Apple, never one to stay quiet when its encryption standards are threatened, came out swinging. The company said the legislation could force companies to break their own security by embedding backdoors into their products something, it stated flatly, that Apple will never do. Meta echoed the concern, warning that the provision could have a significant negative impact on Canadians’ privacy and cybersecurity, potentially requiring companies to weaken or outright break encryption.

Privacy lawyer David Fraser, testifying before the committee, painted a vivid picture of what the bill could enable in practice. As written, he said, the Minister of Public Safety could issue a secret order turning your Amazon Alexa into a listening device. He also raised the prospect of every cell phone in Canada being made trackable. “That is disproportionate,” Fraser said, “and, in my view, actually absurd.”

Making matters more troubling, the bill would prohibit service providers from even disclosing the existence of a ministerial order. In other words, a company could be compelled to do something in secret, with no public accountability.

The Canadian Chamber of Commerce, not typically known as a digital rights crusader, joined the chorus. In a letter to Public Safety Minister Gary Anandasangaree and Justice Minister Sean Fraser, it warned that the technical capabilities provisions present “considerable risks” to Canadian businesses and investment, adding that no comparable western jurisdiction has adopted lawful access provisions of this breadth. The Ottawa-based International Civil Liberties Monitoring Group went further, calling it a “mass surveillance capability regime” in the making.

Third, the bill would allow regulations requiring service providers to retain metadata the digital footprints of a communication, such as who contacted whom, when, and from where, though not the content of the messages themselves for up to one year.

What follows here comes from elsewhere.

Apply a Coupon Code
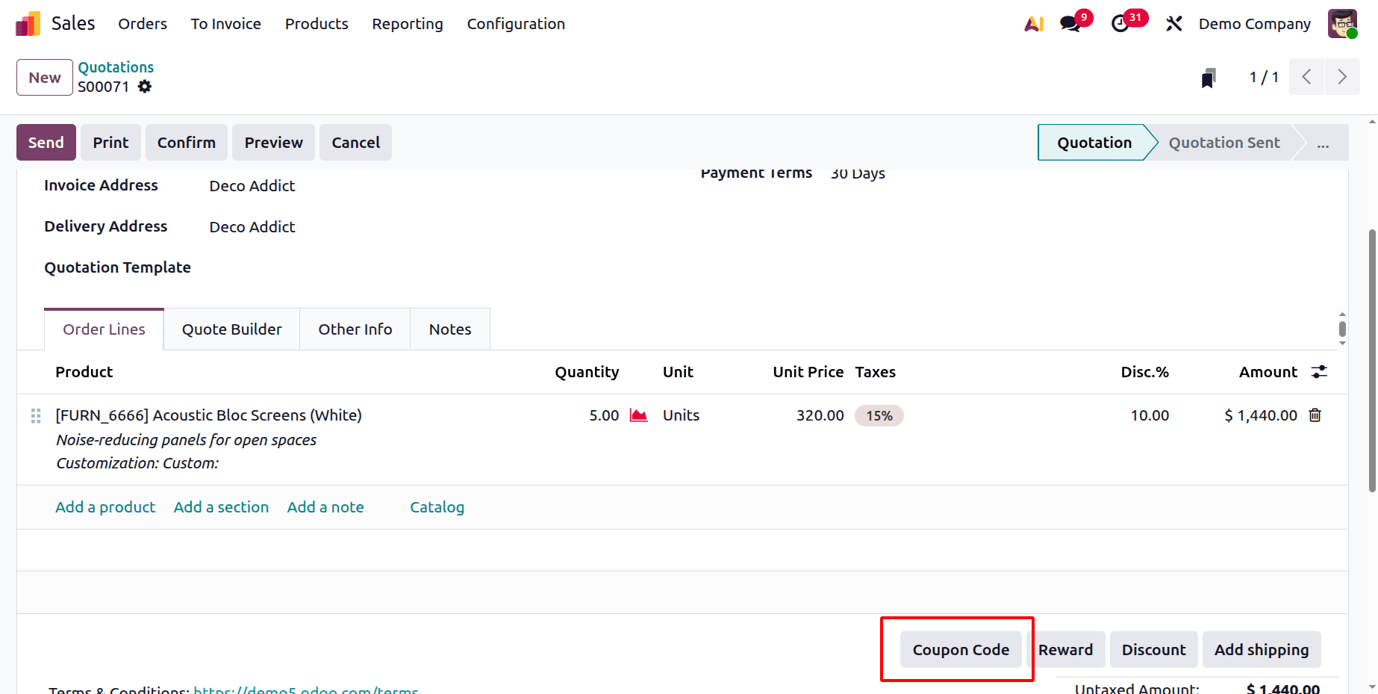Viewport: 1378px width, 694px height. [x=961, y=649]
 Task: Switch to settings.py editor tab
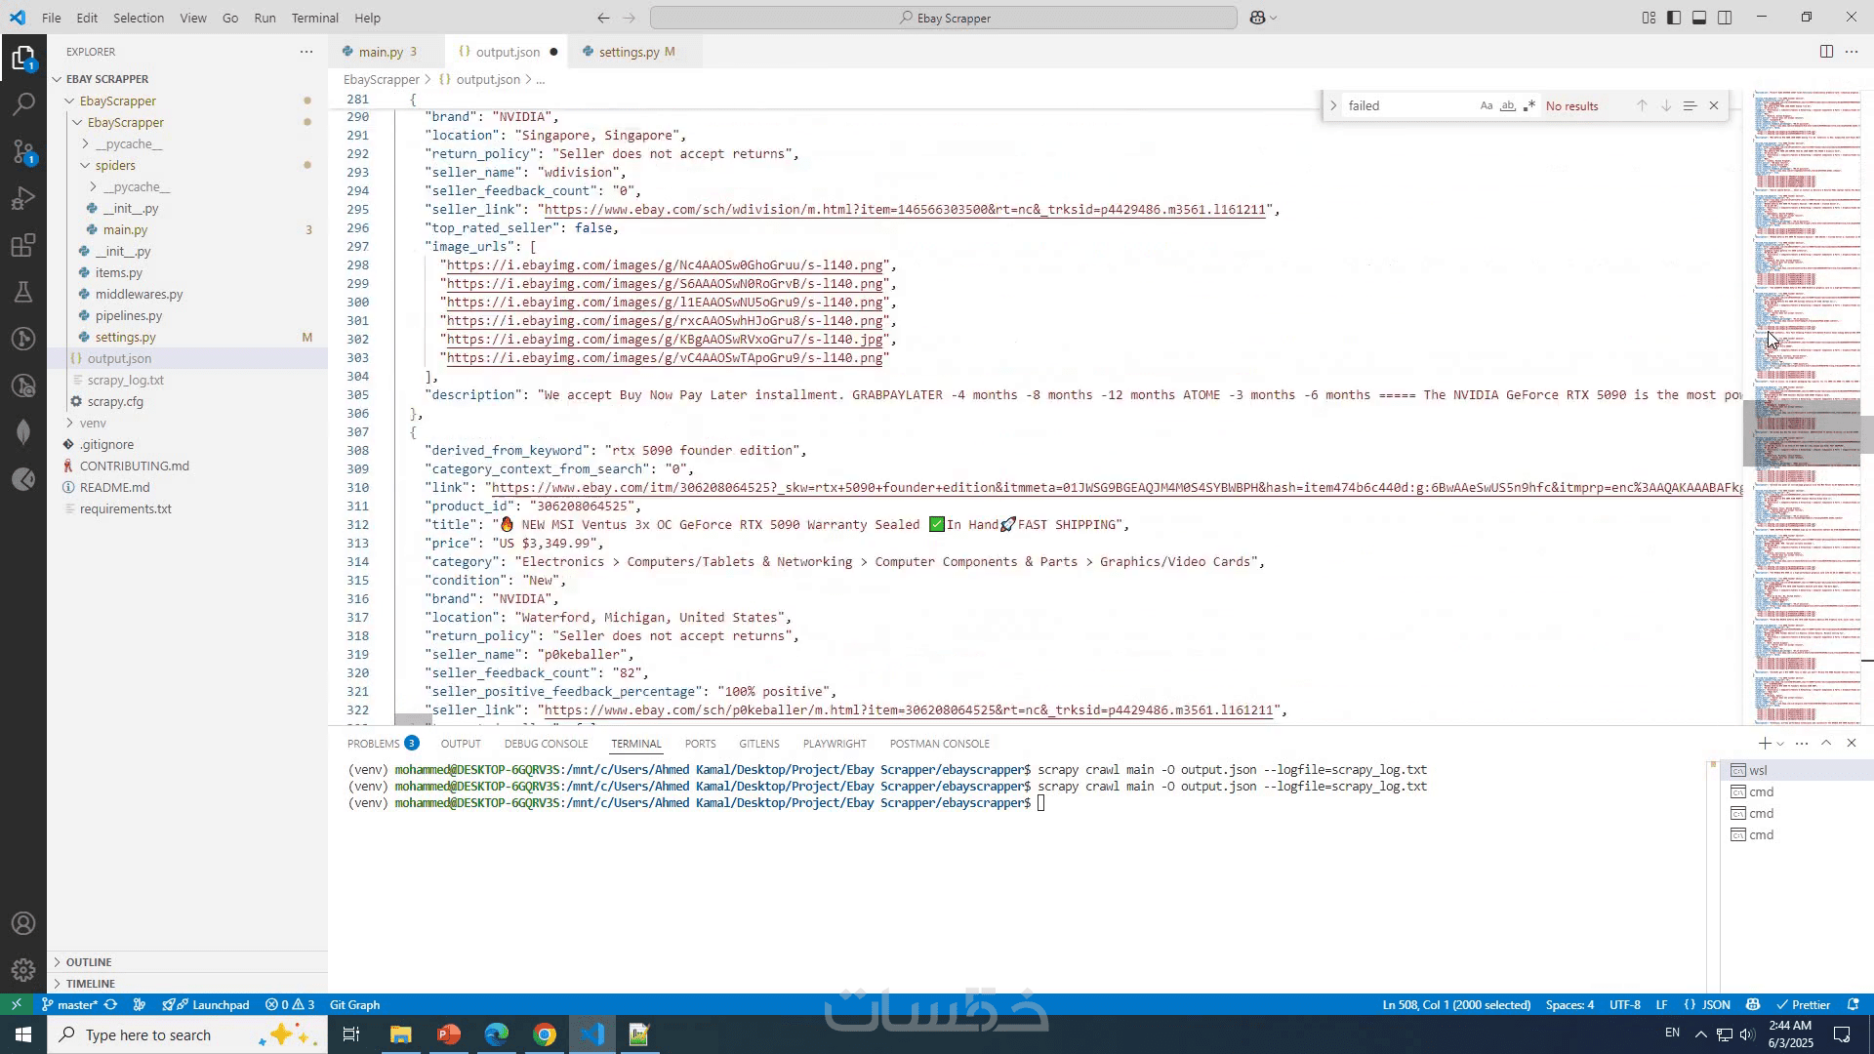pyautogui.click(x=629, y=52)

The government insists this is narrow and measured. Metadata, its spokesperson stressed, does not include email content, browsing history, or social media activity.

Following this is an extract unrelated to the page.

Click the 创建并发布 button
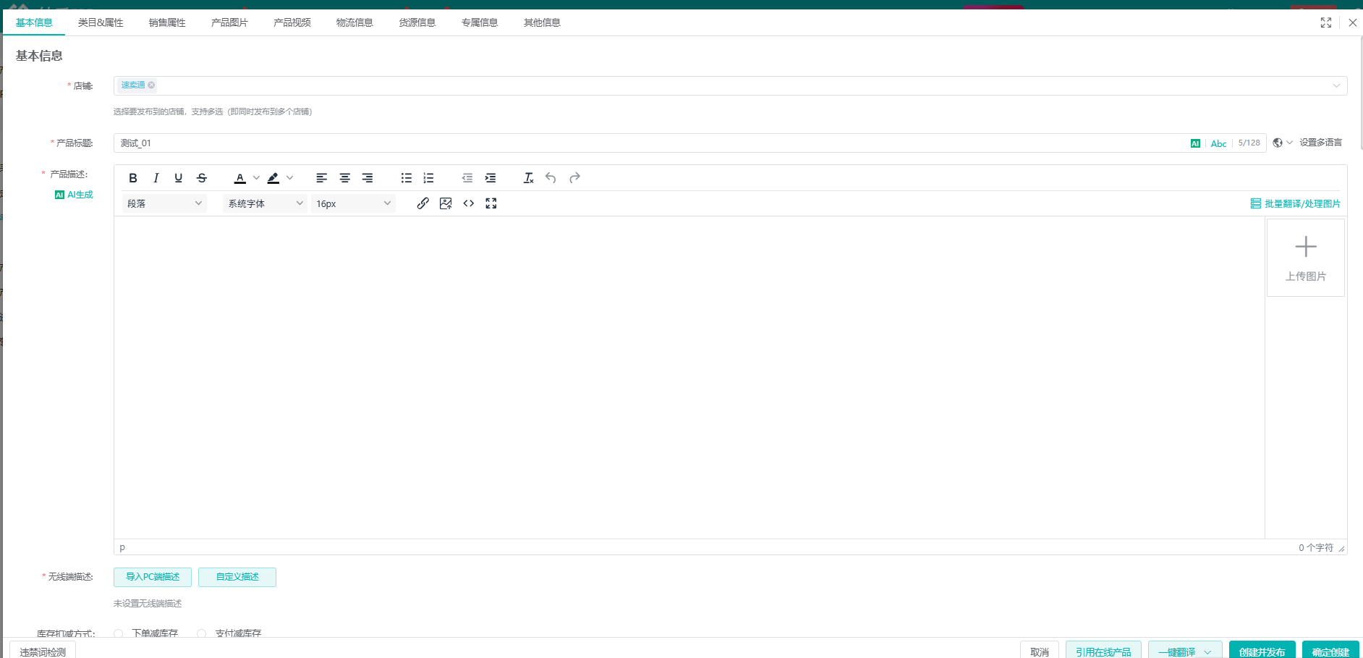The height and width of the screenshot is (658, 1363). coord(1262,650)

Geist, again, pushed back hard. Taken together, he told the committee, that stored metadata including location data would create “a comprehensive surveillance map of virtually every Canadian where and when they go, and who they interact with.” He called for the provision to be scrapped entirely, or at minimum, for the retention window to be slashed to 30 days.

The government, for its part, insists the alarm bells are misplaced. Simon Lafortune, a spokesperson for Minister Anandasangaree, said the government “categorically rejects” claims that the bill would enable surveillance of Canadians through everyday devices cars, home cameras, smart TVs or force companies to insert backdoors into their products.

“It does not grant the government new powers to indiscriminately access private devices or communications,” Lafortune said in a statement. “Any lawful access to information would continue to require appropriate legal authorization, such as a warrant issued by an independent court.”

What makes this debate so charged is that it isn’t really about law enforcement at all not at its core. It’s about who gets to define the boundaries of privacy in an age when nearly every aspect of daily life leaves a digital trace.

Governments around the world have wrestled with the same tension for years. The tools that make ordinary Canadians safer online are often the same tools that make it harder for police to catch criminals. There is no easy resolution to that paradox. But critics of this bill argue that Canada, with this legislation, isn’t carefully threading that needle it’s bulldozing through it.

The bill remains before the House committee. Whether it emerges intact, amended, or abandoned remains to be seen. What is already clear is that the fight over Canada’s digital future is only just beginning.